The family of 44-year-old Joey Espinosa, who had recently passed away from heart failure, gathered at Forest Lawn Covina Hills Funeral Home to say their final goodbyes. But when the casket was opened, they were stunned to find someone else’s remains inside.
“They didn’t know where my nephew’s body was,” said Laura Levario, Espinosa’s aunt, in an interview with CBS Los Angeles.
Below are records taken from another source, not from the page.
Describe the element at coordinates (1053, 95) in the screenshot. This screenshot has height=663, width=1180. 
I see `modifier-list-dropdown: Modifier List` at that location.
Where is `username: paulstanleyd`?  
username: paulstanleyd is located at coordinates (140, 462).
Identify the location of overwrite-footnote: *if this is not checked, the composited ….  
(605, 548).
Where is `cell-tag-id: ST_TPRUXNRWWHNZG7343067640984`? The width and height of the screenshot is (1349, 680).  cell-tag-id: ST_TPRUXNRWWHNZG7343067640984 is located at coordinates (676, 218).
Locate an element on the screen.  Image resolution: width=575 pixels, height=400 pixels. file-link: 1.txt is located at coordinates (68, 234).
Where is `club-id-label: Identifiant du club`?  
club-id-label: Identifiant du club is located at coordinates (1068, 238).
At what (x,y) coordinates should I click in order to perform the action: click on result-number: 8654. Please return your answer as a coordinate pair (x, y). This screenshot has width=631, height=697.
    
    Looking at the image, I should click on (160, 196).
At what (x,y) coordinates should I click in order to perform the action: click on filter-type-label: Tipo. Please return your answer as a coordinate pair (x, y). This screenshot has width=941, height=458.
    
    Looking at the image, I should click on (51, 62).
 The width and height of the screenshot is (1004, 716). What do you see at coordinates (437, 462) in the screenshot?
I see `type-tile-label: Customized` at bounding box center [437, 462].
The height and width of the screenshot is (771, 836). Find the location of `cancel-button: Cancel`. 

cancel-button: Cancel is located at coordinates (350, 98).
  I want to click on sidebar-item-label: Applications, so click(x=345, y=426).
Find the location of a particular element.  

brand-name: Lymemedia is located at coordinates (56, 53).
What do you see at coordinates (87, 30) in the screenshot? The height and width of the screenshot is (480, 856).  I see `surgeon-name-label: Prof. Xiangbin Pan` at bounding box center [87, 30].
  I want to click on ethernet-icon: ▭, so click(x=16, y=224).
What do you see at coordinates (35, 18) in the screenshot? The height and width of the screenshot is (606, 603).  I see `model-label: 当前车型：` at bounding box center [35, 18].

Funeral home staff quickly ushered the family into another room, hoping to correct the mistake — but to their horror, the second body wasn’t Espinosa’s either. The devastating confusion caused Levario’s husband to collapse from a heart attack right there in the chapel, later awakening in the hospital three days later on life support.
“It’s the worst experience we’ve ever had,” Levario said.
Forest Lawn attributed the disturbing mix-up to a “scheduling error,” and reportedly offered the grieving family just $200 in compensation — a mere fraction of the nearly $20,000 they had paid for the funeral.
The Espinosa family has since filed a lawsuit against the funeral home, accusing it of emotional distress and negligence. Their attorney, Elvis Tran, said the family’s mourning was replaced by confusion and horror.
“Instead of being able to remember their loved one, they were forced to search for his body,” Tran said. “When you’re spending that much money on a place like Forest Lawn, you expect professionalism — not chaos.”
After more than an hour of confusion, the funeral home finally located Espinosa’s body and the service was able to proceed.
While rare, these kinds of distressing mix-ups are not unheard of. Earlier this month, a New Jersey family sued a Camden funeral home after discovering the wrong body dressed in their loved one’s clothing. In another case, a New York City funeral home mistakenly shipped the remains of a 96-year-old Queens grandmother to Guatemala instead of her native Ecuador — prompting yet another lawsuit over the mishandling of human remains.